An order of the *Lycopsida
containing one extant genus, Selaginella, the 700 or so species of which are mainly tropical in distribution. In gross morphology Selaginella resembles Lycopodium (see Lycopodiales
) except that it has ligulate leaves and the sporophylls are always grouped in strobili. The leaves are usually inserted spirally but in some species they are arranged in four ranks, the upper two consisting of small leaves adpressed to the stem while the lower two ranks contain expanded leaves. The roots are borne at the end of leafless branches (see rhizophore
). Internally, selaginellas are distinguished by their trabeculate endodermis, which consists of filamentous cells that traverse a continuous cavity between the cortex and the pericycle, so suspending the stele in the centre of the stem. The strobili bear both mega- and microsporangia and produce the largest megaspores of any spore-producing plant. The megaspore contains a large food supply, which enables the female gametophyte to develop independently of external food sources.
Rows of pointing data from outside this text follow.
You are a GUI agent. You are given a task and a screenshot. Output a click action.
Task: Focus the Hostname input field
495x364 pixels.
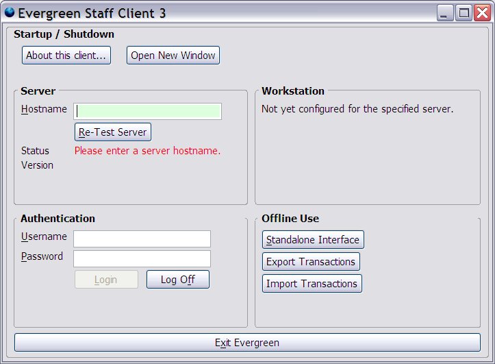click(147, 111)
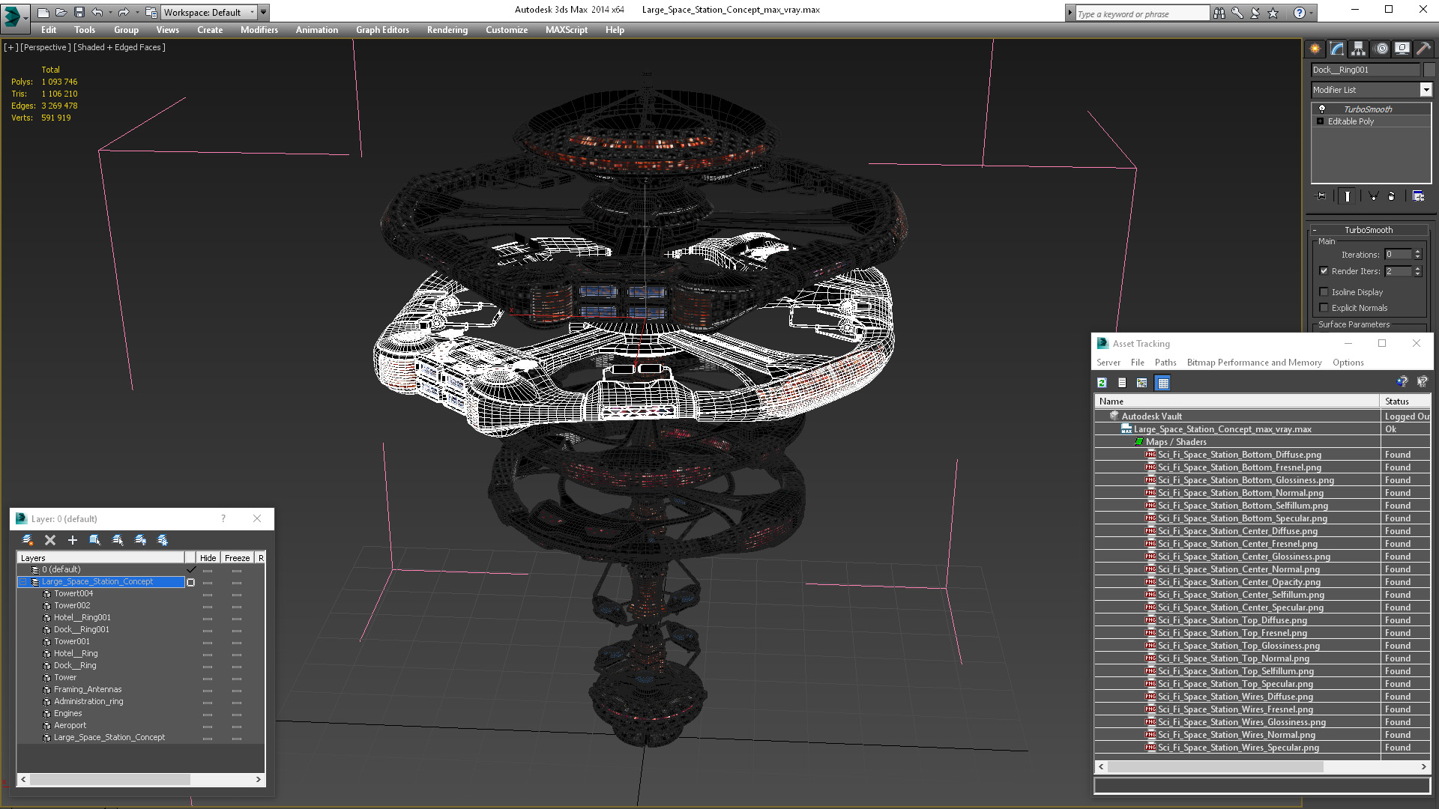This screenshot has height=809, width=1439.
Task: Uncheck Render Iters checkbox
Action: coord(1324,271)
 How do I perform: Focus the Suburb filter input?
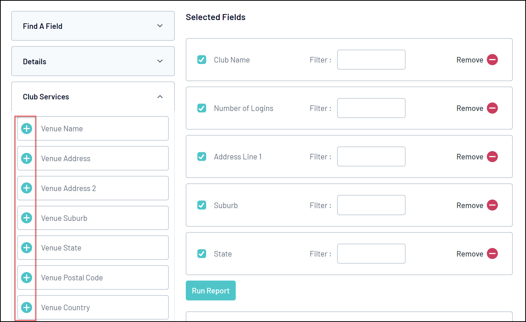(x=371, y=205)
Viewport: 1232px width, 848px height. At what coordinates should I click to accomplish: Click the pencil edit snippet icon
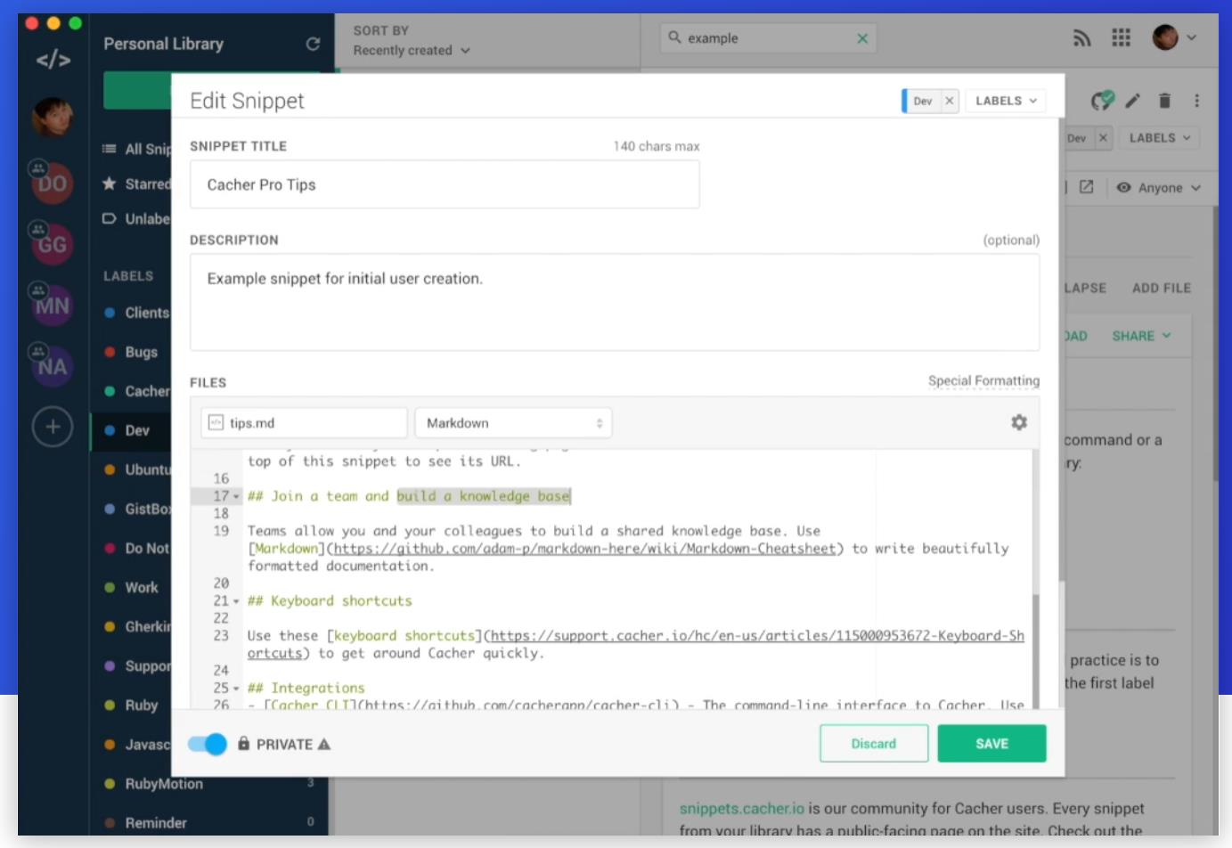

The microspore develops into an extremely reduced male gametophyte consisting of a prothallial cell and an antheridium, which produces many biflagellate antherozoids. Fertilization relies on a megaspore and microspore being in close proximity and a film of water is needed for the antherozoids to swim to the egg cell of the archegonium. Occasionally fertilization occurs before the megaspore is shed from the parent.